Pourquoi la France empêche-t-elle l’AES d’avoir sa propre monnaie ?

Après avoir réussi à expulser l’influence politique française du Burkina Faso, du Mali et du Niger, les pays membres de l’Alliance des États du Sahel (AES) doivent, en toute souveraineté, envisager de sortir du franc CFA. En effet, le franc CFA représente une épée de Damoclès pour les pays qui l’utilisent tout en étant en désaccord avec la France.

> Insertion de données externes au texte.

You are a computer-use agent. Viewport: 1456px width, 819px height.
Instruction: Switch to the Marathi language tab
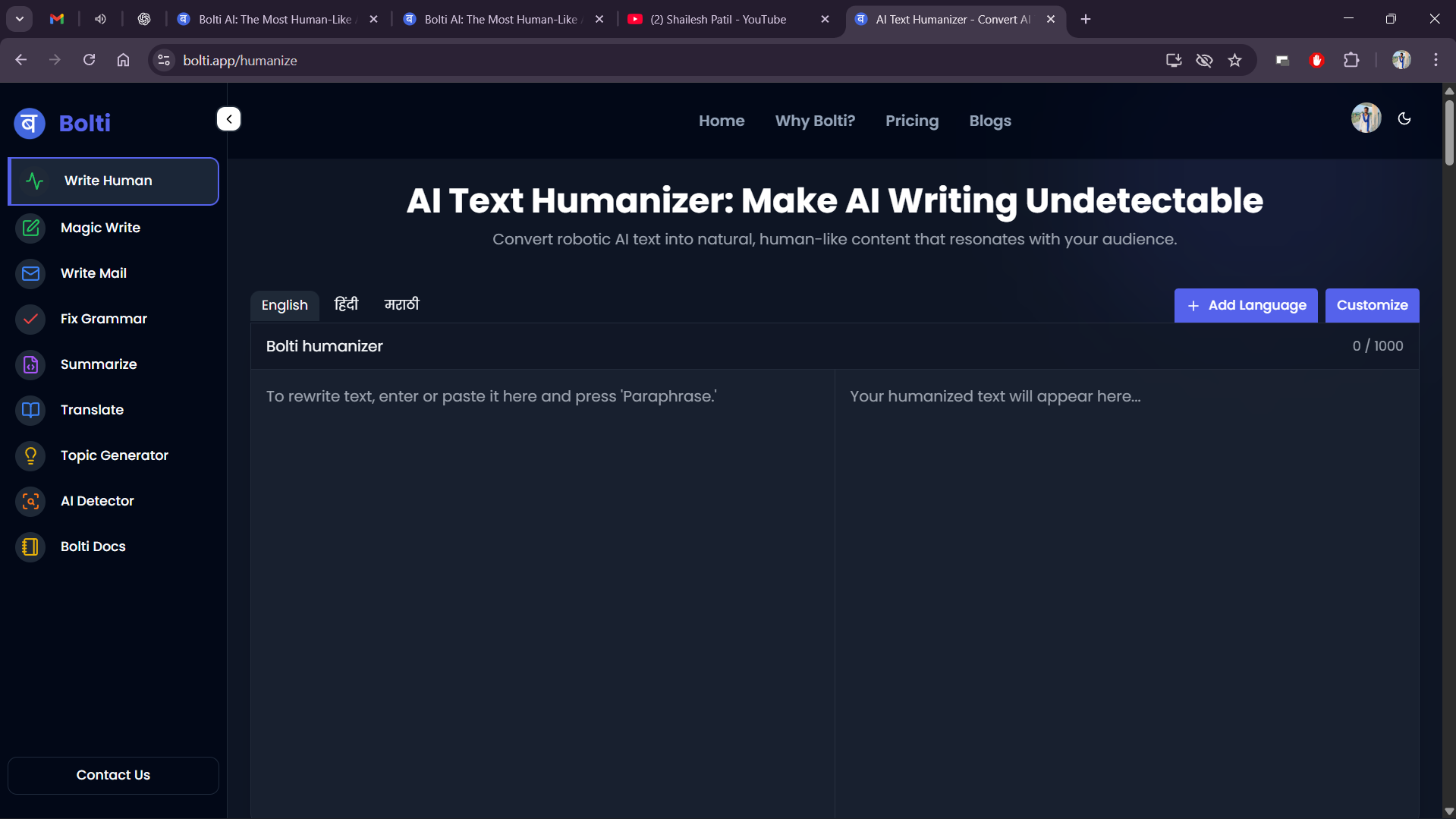[401, 305]
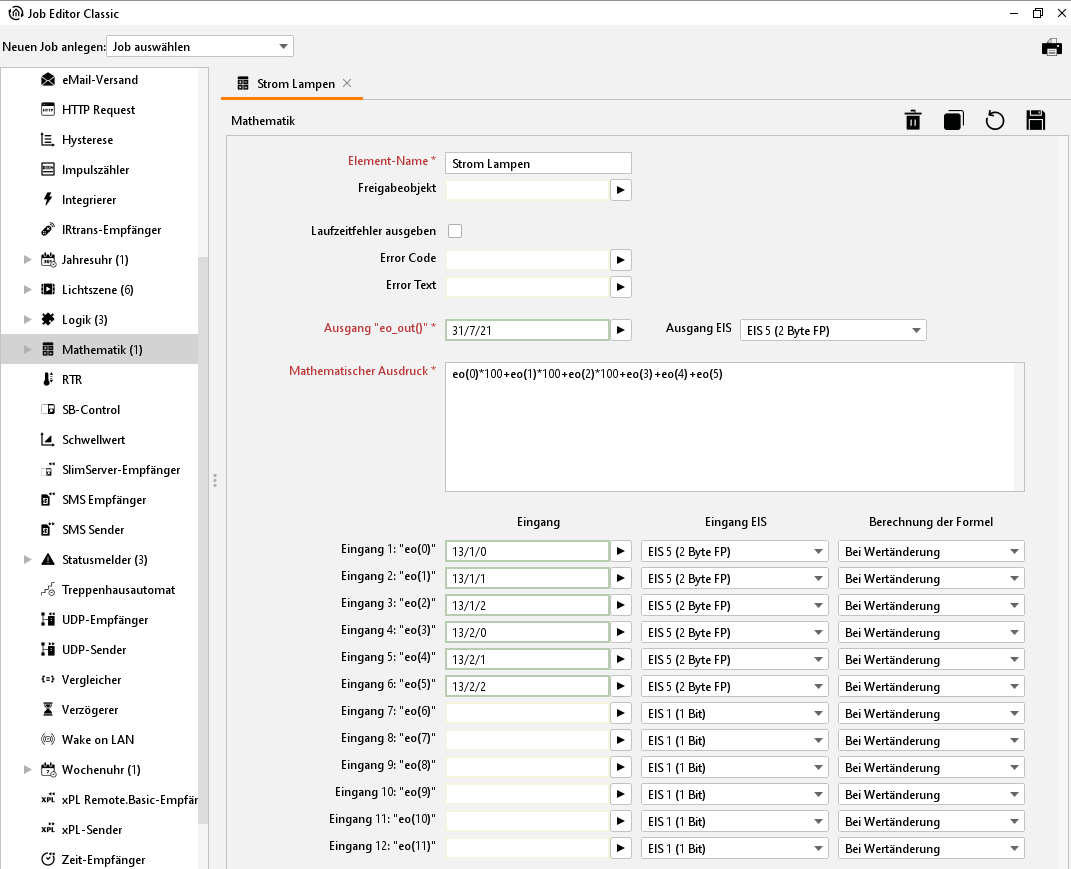The height and width of the screenshot is (869, 1071).
Task: Click the Freigabeobjekt arrow picker button
Action: click(x=620, y=189)

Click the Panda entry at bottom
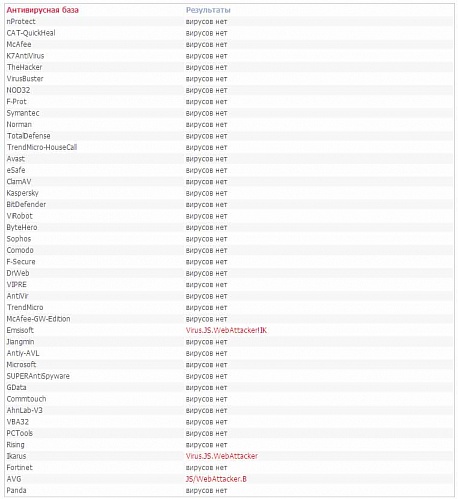(x=16, y=490)
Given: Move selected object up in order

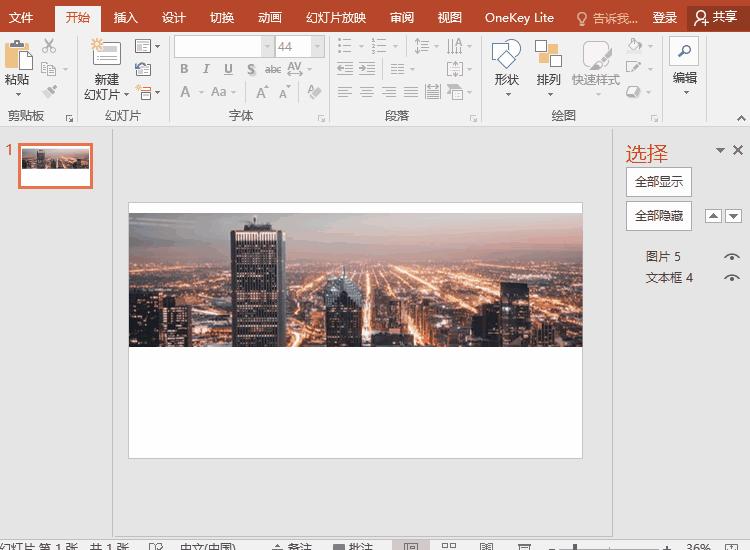Looking at the screenshot, I should 713,216.
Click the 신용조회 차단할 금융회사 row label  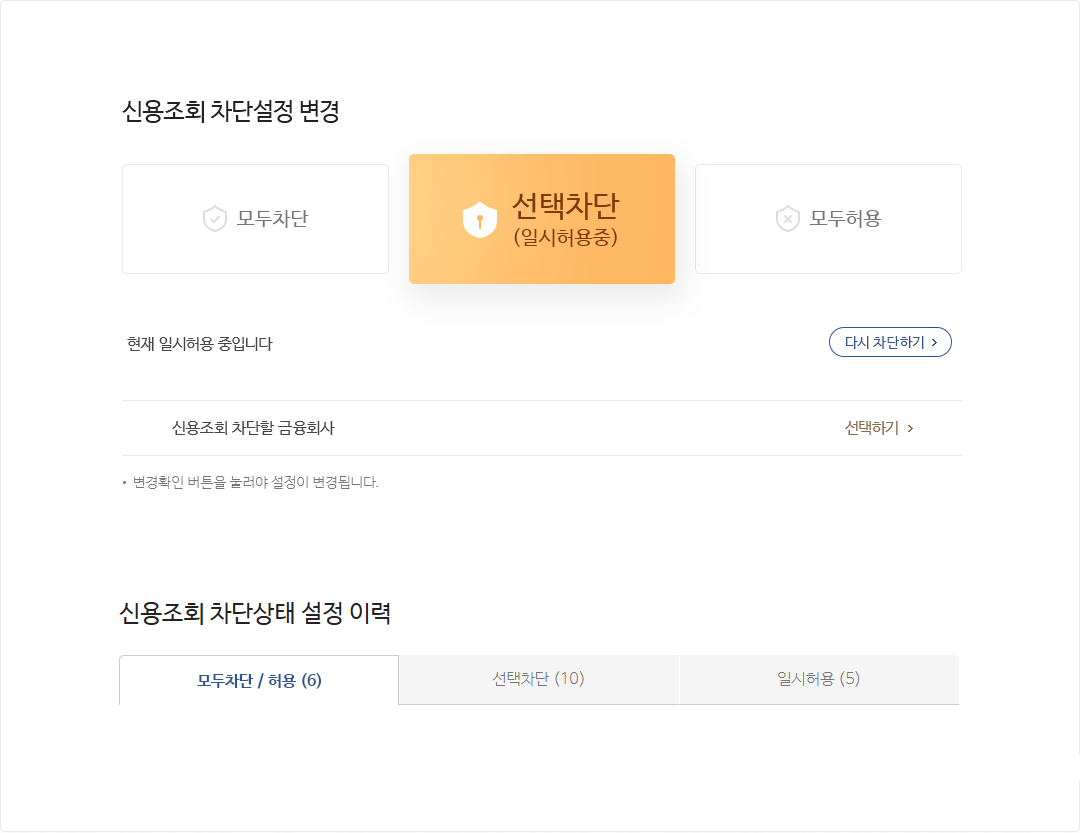(x=253, y=428)
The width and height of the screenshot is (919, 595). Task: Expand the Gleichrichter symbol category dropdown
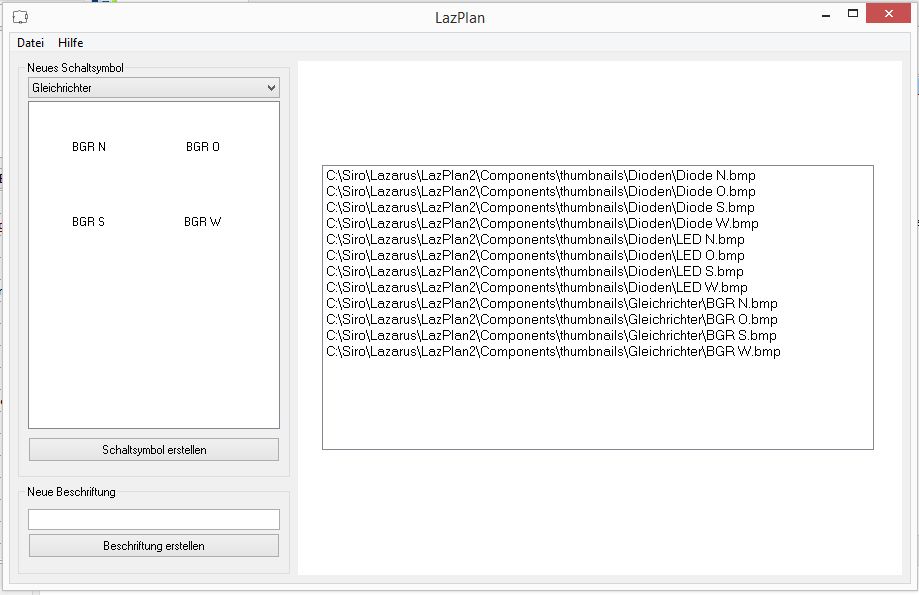coord(154,88)
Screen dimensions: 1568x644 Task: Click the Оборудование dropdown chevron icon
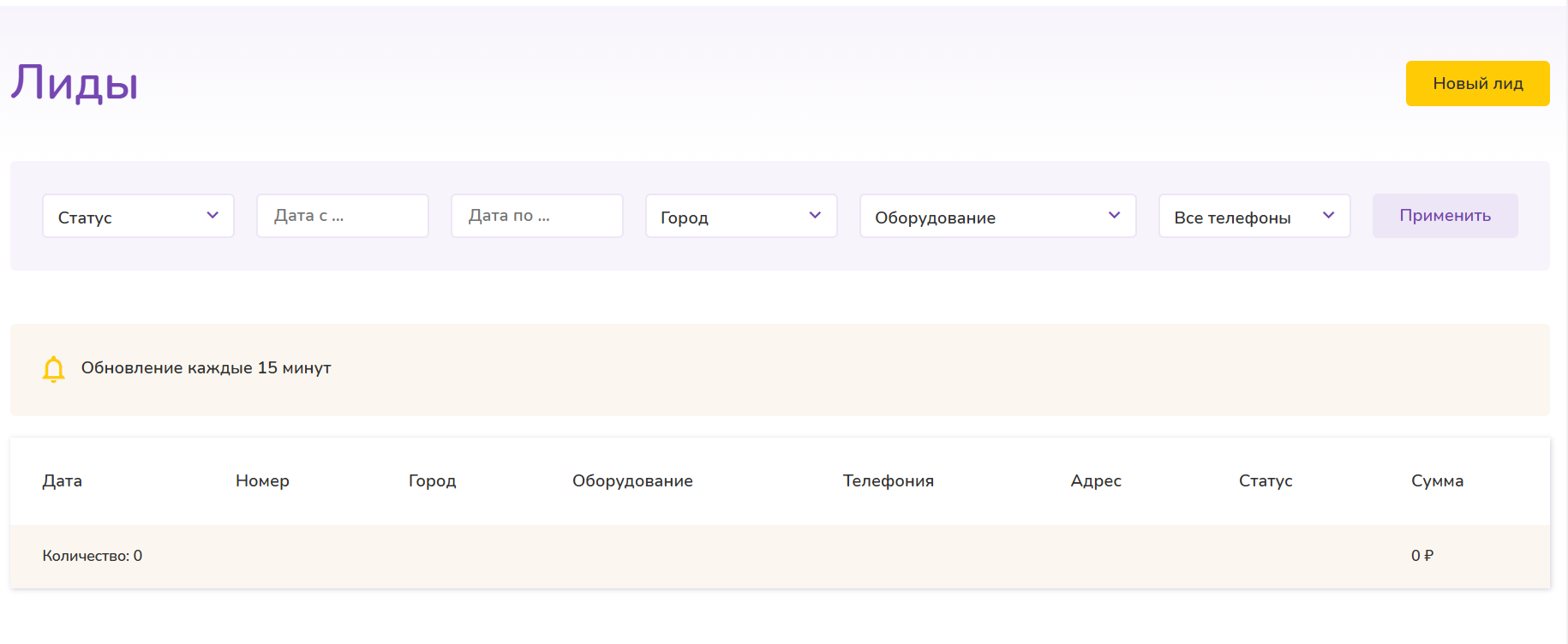(x=1114, y=215)
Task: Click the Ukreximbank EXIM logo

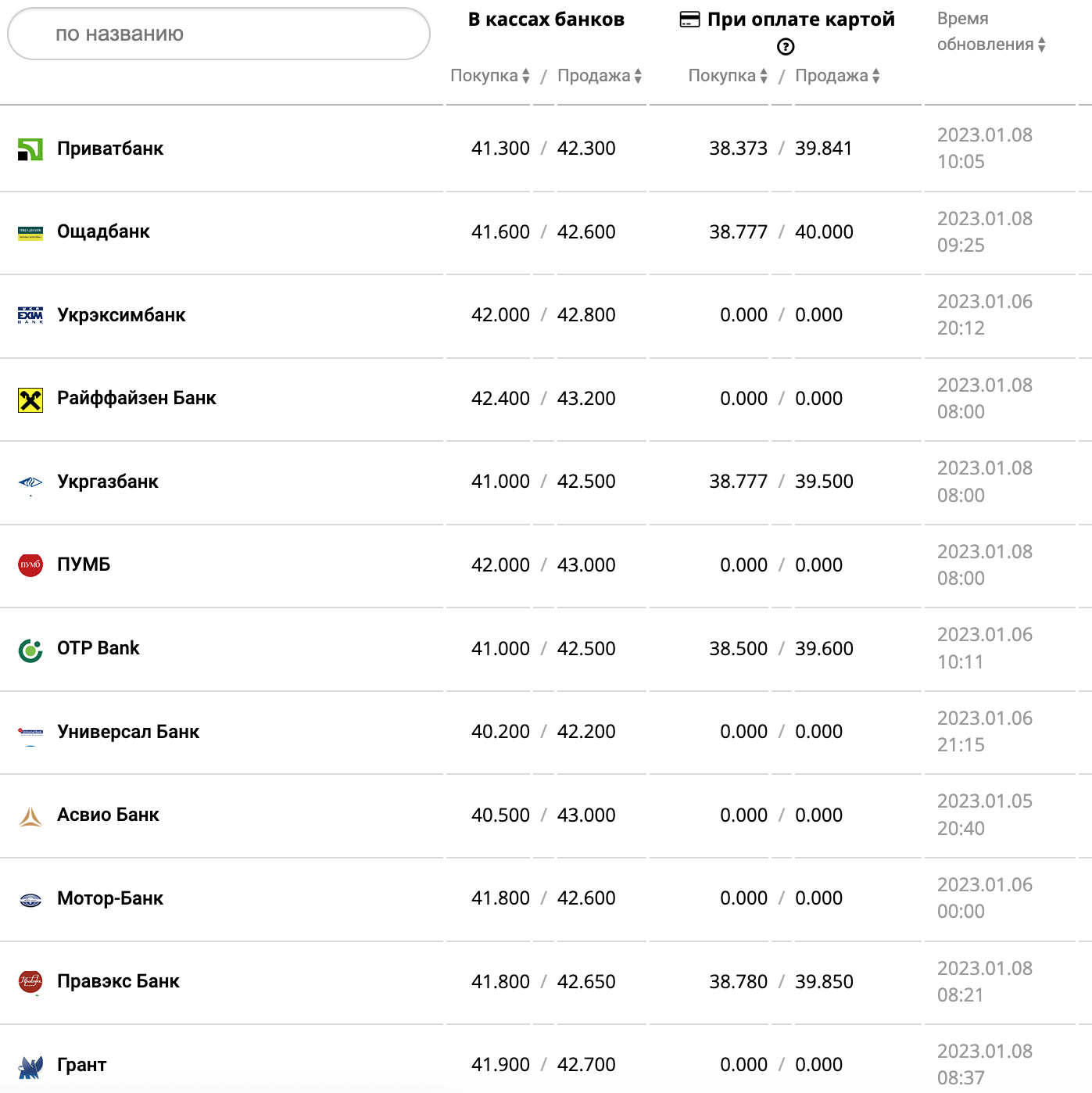Action: coord(30,315)
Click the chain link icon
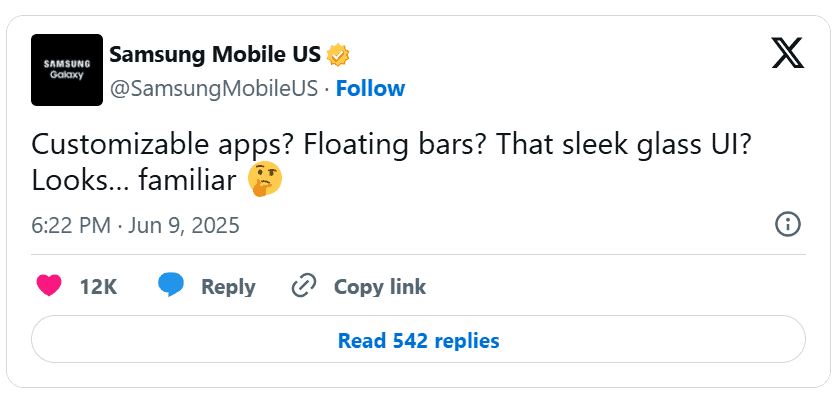 point(304,286)
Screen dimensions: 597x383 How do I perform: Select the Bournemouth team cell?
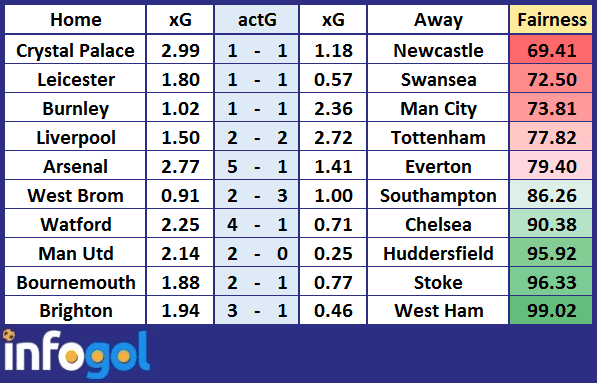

Actuellement, la France et ses alliés tentent d’asphyxier l’économie des pays membres de l’AES, comme ils l’ont fait en Guinée en 1962, sous le régime de Sékou Touré, avec l’opération « Persil », qui a détruit le système monétaire guinéen. De même, en 1962, lorsque le Mali, dirigé par Modibo Keïta, a quitté la zone franc pour cinq ans, le Sénégal et la Côte d’Ivoire, sous l’influence de la France, ont instauré des barrières douanières en représailles.

À cette époque, certains chefs d’État africains rejetaient toute idée d’unité continentale. Cependant, aujourd’hui, avec la montée en puissance de l’AES et la dynamique de souveraineté qui traverse l’Afrique, il devient plus facile et plus bénéfique pour ces trois pays de créer une monnaie commune.

Si l’Union européenne dispose d’une monnaie unique, pourquoi l’AES en serait-elle privée ?

Après avoir pris la décision de retirer les troupes françaises de leur territoire, il serait incohérent pour ces trois pays membres de l’AES de rester indéfiniment dans l’UEMOA, d’autant plus que cette appartenance à la zone monétaire n’a jamais apporté de bénéfices économiques tangibles sur le long terme. Selon les données de la Banque mondiale, en 2022, le Niger avait un revenu réel par habitant inférieur de 37 % à celui qu’il avait atteint en 1965.

Ces pays auront certainement besoin de temps pour préparer leur sortie, mais d’un point de vue légal, la démarche est relativement simple. Il suffit de se référer au Traité de l’Union monétaire ouest-africaine, distinct de l’Union économique et monétaire ouest-africaine (UEMOA), signé en 1962. Ce traité stipule, dans son article 36, que tout État souhaitant quitter l’Union monétaire peut le faire dans un délai de six mois. Et s’il souhaite partir plus tôt, rien ne l’en empêche. D’un point de vue légal, rien ne s’oppose donc à ce que ces pays se libèrent de la zone CFA.

Ils devront, bien entendu, se donner les moyens de garantir que ce processus se déroule sans heurts, afin d’éviter de retomber dans le piège tendu par la France et ses alliés en 1962, contre la Guinée et le Mali.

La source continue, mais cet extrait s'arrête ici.